Copy the lines from the one containing "Task: Click the headline text about 九州北部 梅雨明け" through the one containing "Looking at the screenshot, I should point(489,165).", including both, exactly as they appear in the records below.
— Begin —
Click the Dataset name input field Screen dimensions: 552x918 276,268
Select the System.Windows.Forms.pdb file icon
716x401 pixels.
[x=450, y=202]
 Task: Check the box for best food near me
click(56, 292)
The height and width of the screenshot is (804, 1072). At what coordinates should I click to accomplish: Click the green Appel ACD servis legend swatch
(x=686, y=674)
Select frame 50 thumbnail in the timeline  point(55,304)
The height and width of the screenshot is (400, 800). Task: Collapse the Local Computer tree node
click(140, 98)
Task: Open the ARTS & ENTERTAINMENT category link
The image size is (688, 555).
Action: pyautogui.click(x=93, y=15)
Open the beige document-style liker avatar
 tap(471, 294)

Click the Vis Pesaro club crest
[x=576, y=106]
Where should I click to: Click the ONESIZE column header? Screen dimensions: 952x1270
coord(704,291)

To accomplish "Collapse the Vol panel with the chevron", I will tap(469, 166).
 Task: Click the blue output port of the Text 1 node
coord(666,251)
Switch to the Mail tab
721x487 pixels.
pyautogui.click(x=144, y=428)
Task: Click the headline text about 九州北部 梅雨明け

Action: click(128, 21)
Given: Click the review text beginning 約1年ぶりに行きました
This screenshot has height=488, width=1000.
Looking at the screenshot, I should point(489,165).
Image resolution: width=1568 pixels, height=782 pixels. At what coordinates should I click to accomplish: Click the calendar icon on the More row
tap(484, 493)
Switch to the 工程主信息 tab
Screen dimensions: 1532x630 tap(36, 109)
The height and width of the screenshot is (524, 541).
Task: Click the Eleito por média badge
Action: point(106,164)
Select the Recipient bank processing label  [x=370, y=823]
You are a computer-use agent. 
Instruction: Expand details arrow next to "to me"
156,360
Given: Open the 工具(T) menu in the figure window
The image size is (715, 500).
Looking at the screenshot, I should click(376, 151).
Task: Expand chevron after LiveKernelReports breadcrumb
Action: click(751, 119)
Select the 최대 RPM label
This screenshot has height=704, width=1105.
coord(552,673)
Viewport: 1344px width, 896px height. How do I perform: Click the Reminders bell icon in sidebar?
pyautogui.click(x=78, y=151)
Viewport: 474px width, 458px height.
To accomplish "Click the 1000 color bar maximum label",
— End —
:: The completed task ::
Task: Click the headline text about 九州北部 梅雨明け

Action: click(128, 21)
Given: Click the review text beginning 約1年ぶりに行きました
This screenshot has height=488, width=1000.
Looking at the screenshot, I should point(489,165).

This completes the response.